3.2.1. Evaluation Standard Cloud Determination

Prior to computing membership using the CM, it is imperative to convert the initial evaluation state into evaluation standard clouds for precise quantitative interpretation. The standard cloud characteristic parameters ( E x ,   E n ,   H e ) for the states of the root nodes in Table 2 are defined by Equation (6), as listed in Table 5.

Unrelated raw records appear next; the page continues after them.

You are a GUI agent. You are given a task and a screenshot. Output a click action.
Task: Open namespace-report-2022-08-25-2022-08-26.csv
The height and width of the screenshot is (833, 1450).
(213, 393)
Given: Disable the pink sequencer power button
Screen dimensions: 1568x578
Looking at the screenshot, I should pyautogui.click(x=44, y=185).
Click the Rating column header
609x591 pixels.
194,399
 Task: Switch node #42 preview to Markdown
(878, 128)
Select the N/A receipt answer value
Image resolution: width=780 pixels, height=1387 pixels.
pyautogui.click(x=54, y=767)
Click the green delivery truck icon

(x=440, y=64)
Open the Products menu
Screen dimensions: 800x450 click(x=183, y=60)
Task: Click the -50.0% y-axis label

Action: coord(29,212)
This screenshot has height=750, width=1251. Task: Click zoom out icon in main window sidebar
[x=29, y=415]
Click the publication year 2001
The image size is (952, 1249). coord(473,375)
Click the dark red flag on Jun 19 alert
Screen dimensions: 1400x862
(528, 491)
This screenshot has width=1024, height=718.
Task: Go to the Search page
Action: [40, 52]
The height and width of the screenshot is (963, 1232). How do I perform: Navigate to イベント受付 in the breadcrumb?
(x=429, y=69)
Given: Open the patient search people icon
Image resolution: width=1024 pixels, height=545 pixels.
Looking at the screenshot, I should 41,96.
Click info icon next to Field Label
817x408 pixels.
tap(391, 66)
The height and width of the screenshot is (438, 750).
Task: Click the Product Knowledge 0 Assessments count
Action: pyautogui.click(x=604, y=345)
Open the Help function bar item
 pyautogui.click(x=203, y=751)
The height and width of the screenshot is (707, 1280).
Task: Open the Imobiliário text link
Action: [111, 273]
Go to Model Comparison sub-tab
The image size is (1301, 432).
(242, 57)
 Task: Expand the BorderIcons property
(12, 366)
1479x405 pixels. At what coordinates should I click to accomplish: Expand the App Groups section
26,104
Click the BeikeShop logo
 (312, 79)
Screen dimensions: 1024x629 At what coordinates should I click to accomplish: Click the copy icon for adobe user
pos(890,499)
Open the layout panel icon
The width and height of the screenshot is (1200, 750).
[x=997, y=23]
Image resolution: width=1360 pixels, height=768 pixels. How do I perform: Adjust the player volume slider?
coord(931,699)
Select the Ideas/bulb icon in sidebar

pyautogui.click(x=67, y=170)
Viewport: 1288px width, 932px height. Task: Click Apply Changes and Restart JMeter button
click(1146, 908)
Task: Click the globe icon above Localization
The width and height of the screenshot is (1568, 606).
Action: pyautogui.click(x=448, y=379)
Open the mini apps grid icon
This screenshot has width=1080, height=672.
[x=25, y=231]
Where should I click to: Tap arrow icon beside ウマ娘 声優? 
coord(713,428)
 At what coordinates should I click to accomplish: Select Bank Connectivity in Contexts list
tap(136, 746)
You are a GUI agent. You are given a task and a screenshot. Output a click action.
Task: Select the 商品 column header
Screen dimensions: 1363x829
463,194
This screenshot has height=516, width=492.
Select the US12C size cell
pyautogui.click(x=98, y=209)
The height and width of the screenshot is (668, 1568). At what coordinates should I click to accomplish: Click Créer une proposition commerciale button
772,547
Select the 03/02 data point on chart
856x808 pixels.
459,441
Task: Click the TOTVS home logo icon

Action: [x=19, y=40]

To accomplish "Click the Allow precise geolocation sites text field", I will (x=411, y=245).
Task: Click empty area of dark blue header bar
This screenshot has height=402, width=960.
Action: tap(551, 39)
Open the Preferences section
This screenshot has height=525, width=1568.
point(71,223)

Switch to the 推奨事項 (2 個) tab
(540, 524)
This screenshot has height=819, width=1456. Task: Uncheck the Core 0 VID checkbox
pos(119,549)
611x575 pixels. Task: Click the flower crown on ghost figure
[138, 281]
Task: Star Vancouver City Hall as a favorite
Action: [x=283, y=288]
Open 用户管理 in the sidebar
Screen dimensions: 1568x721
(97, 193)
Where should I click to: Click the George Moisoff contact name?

3.2.2. State Membership Degree Calculation

The assessment period was divided into 60 discrete slices, with each lasting 1 min. Within each of these time slices, the state membership degrees of the datasets were fed into the DBN as prior probabilities. Initially, the cloud characteristic parameters of the data were extracted using Equation (5), and cloud drops were generated via the FCT for comparisons with the evaluation standard clouds of node states. Considering the cloud conversion in the first minute as an example, Figure 9 shows a comparison of the cloud distribution between the root node data and evaluation standards. The membership degree calculation was based on Equations (4) and (7). Figure 10 shows the membership changes in the monitoring data of nodes X2 and X4 relative to different states within 60 min, while the membership degrees of node X1 and X3 data for state S0 are always one. Moreover, because expert scoring data are not updated within 60 min, the state membership degrees of the nodes from X5 to X8 remain unchanged. Table 6 lists the cloud characteristic parameters and the state membership degrees of the expert scoring data.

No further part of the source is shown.